━━ Excerpted data ━━
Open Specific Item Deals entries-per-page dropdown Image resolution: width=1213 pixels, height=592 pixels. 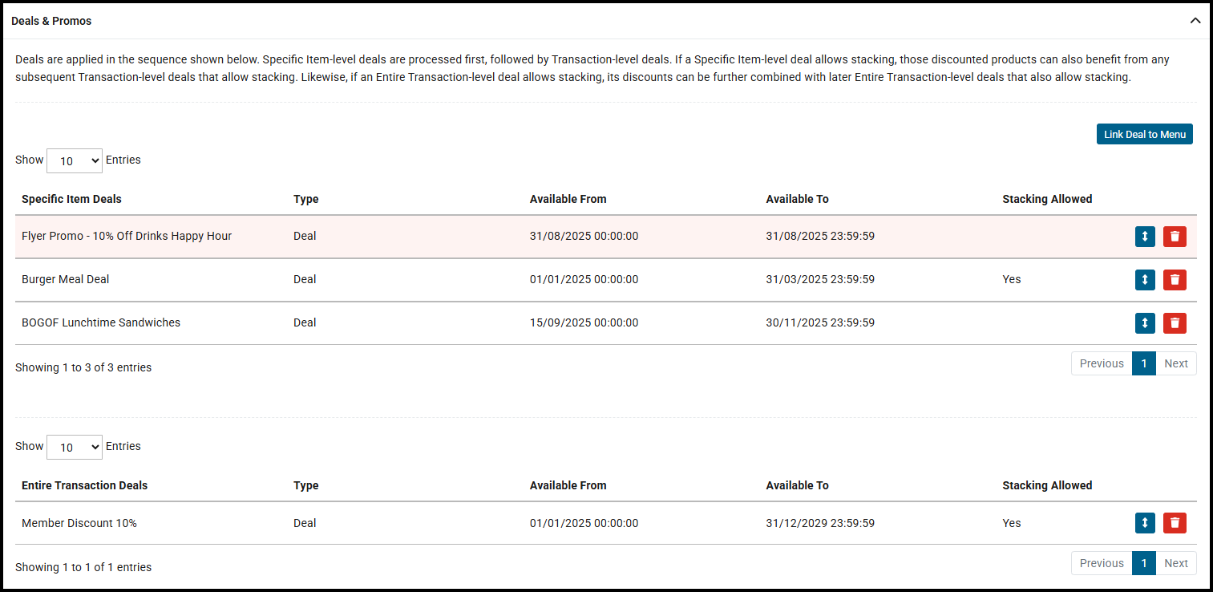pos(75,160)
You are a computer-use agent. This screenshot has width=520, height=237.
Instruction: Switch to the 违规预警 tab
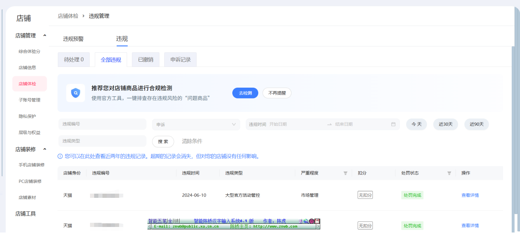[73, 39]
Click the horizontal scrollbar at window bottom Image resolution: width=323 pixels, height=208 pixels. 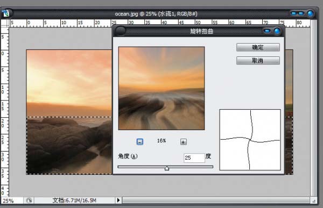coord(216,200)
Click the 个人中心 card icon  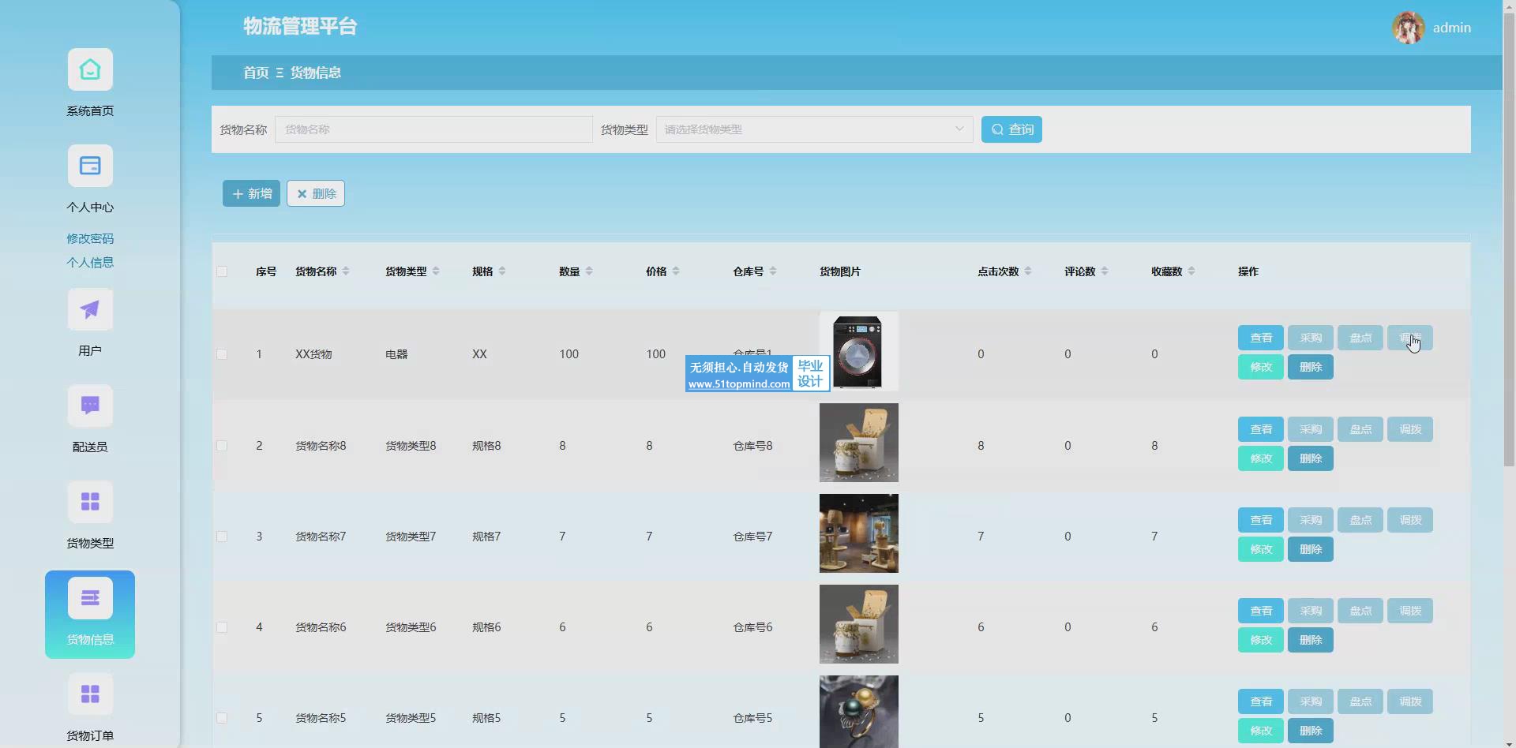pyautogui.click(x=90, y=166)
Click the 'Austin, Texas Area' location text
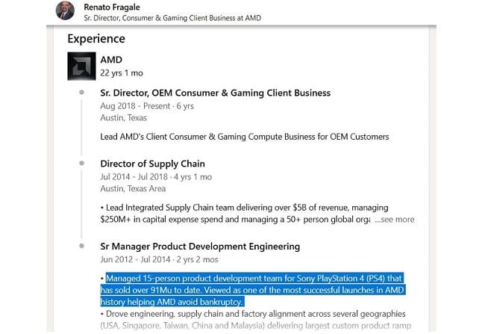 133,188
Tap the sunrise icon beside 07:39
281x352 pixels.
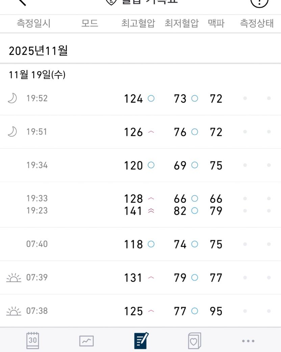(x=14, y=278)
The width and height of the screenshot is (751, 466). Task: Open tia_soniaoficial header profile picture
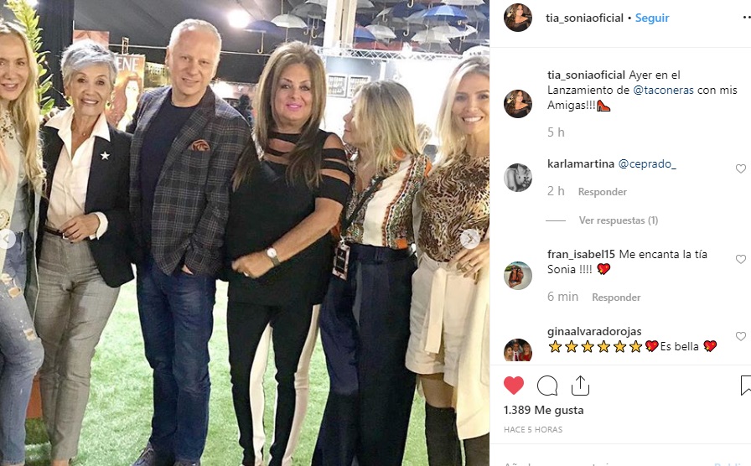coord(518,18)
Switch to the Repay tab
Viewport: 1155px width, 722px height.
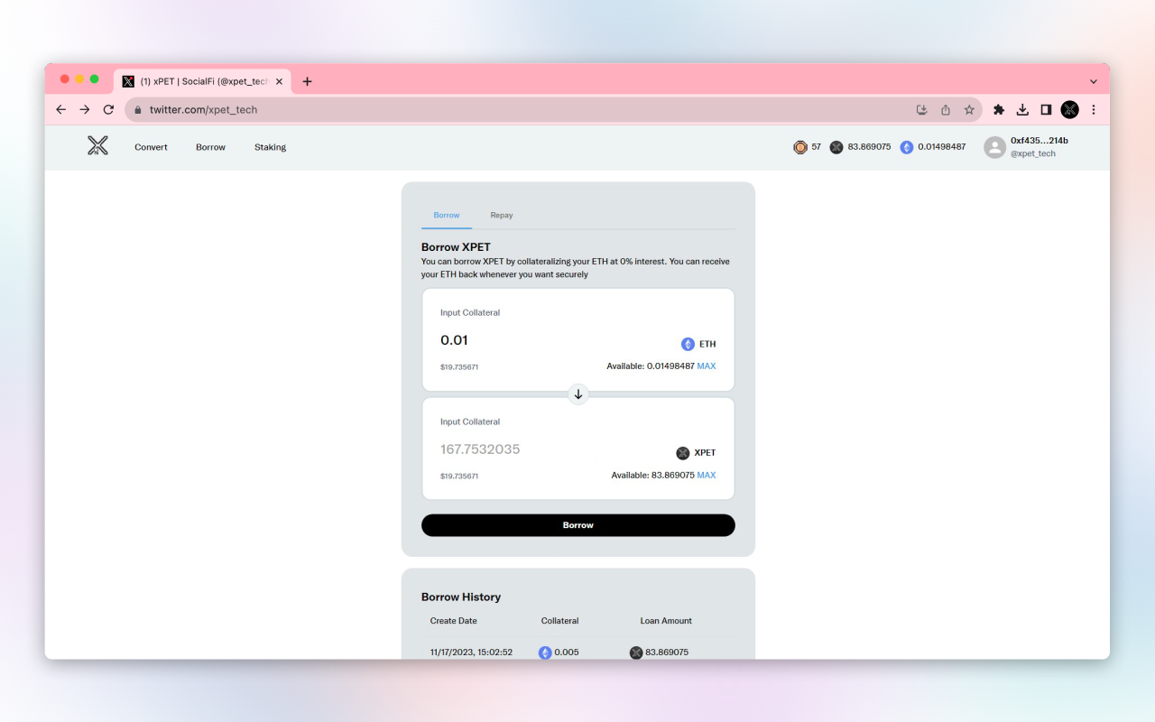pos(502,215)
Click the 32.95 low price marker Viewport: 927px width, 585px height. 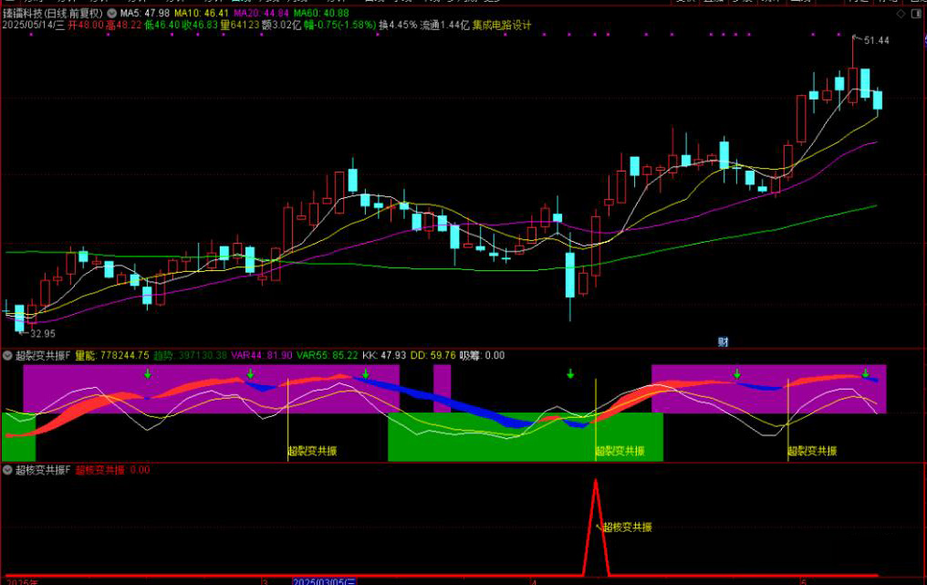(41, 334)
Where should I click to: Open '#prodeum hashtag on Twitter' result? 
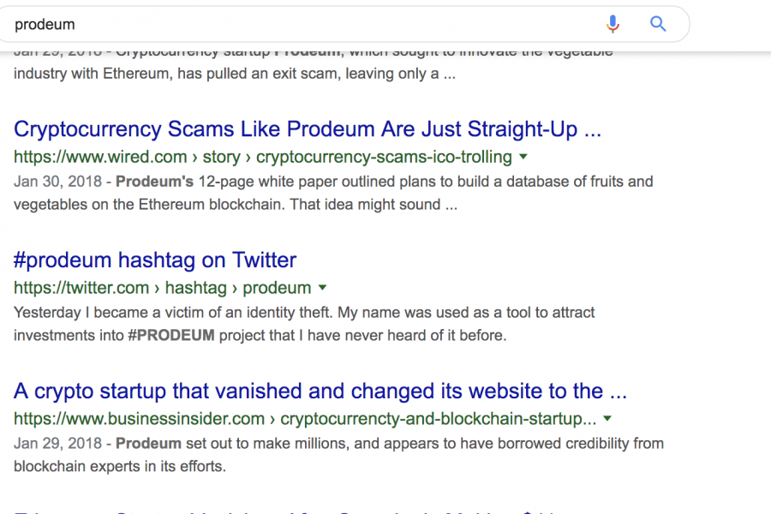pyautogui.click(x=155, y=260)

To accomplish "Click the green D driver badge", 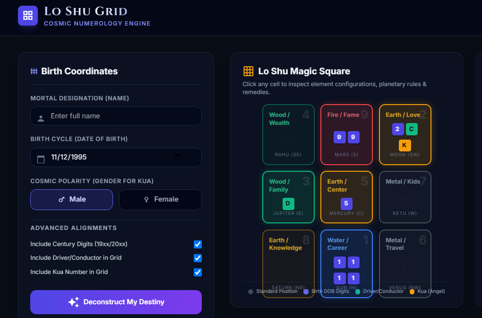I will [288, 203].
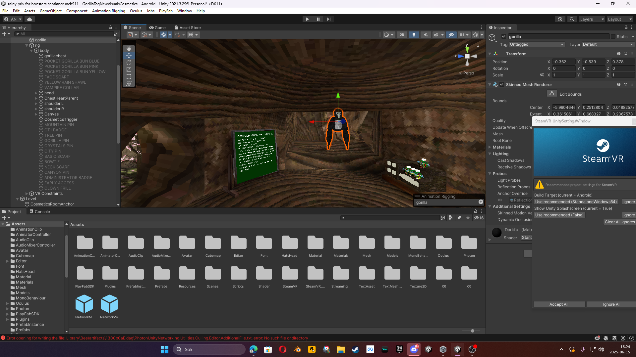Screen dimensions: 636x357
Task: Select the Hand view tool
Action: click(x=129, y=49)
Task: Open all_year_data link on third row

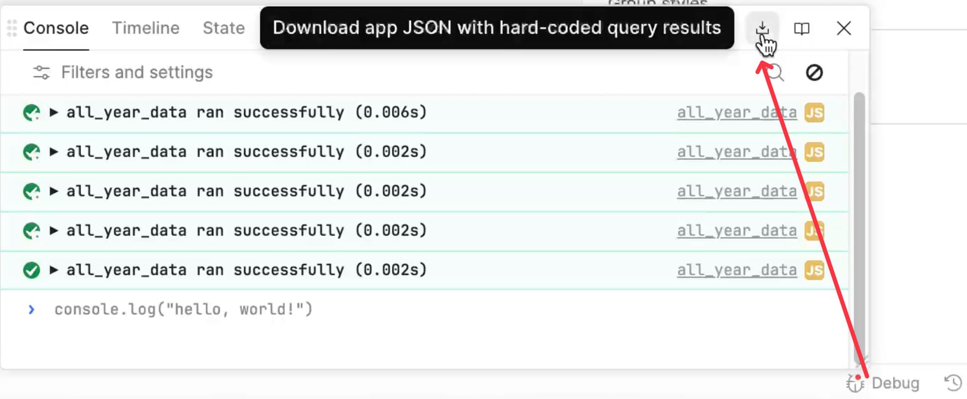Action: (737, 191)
━━━
Work to complete: Write out, word for word, the stretch of entries that begins at the line with "Tap the sunrise icon beside 07:39" and ends at the line with "Switch to the Repay tab". Pictures do not belong in it.

Reply:
Tap the sunrise icon beside 07:39
281x352 pixels.
(x=14, y=278)
The width and height of the screenshot is (751, 466). Task: Open tia_soniaoficial header profile picture
coord(518,18)
Switch to the Repay tab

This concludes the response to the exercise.